Conspiracy in Death
- Author: J. D. Robb
- Language: English
- Series: in Death
- Genre: Crime
- Publisher: Berkley Books
- Publication date: April 1999
- Publication place: United States
- Media type: Print (hardback & paperback)
- Pages: 372 pp
- ISBN: 0-425-16813-1
- OCLC: 40932065
- LC Class: CPB Box no. 1800 vol. 6
- Preceded by: Holiday in Death
- Followed by: Loyalty in Death

= Conspiracy in Death =

1999 novel by J. D. Robb

Conspiracy in Death (1999) is a novel by American writer J. D. Robb. It is the eighth novel in the In Death series, preceding Loyalty in Death.

==Plot summary==

Lt. Eve Dallas and her assistant, Delia Peabody, are called to a crime scene by Officer Ellen Bowers and Officer Troy Trueheart. A homeless man is killed, and his heart is removed with the skill of a surgeon. Dallas and Peabody both know a serial killer is preying on the city sidewalk sleepers. All of the city's resources, including Eve's billionaire husband Roarke, give her no solid leads, except a free clinic run by a noble and an honest doctor, Dr. Louise Dimatto. Soon though, three are dead, and Eve is running out of time.

Unfortunately for Eve, trouble is also coming from within the police force.

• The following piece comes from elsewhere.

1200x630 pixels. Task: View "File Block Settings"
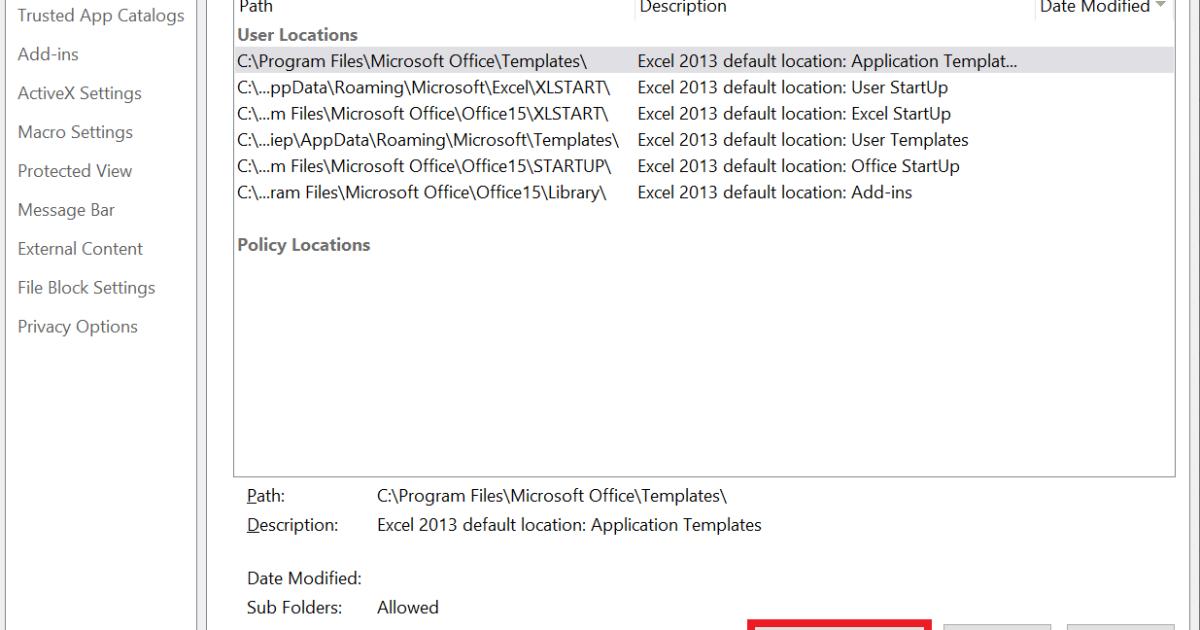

Officer Ellen Bowers is deranged and obsessed with Eve. She obsessively writes a journal about all the terrible things that she believes Eve has done. One night, going home to her apartment, still obsessing, Bowers is attacked and killed.

The blame is quickly placed on Eve, who is stripped of her badge and goes into a deep depression. Only her husband Roarke can bring her back and help her figure out why four people are dead and what the terrible jealousy was that motivated these murders.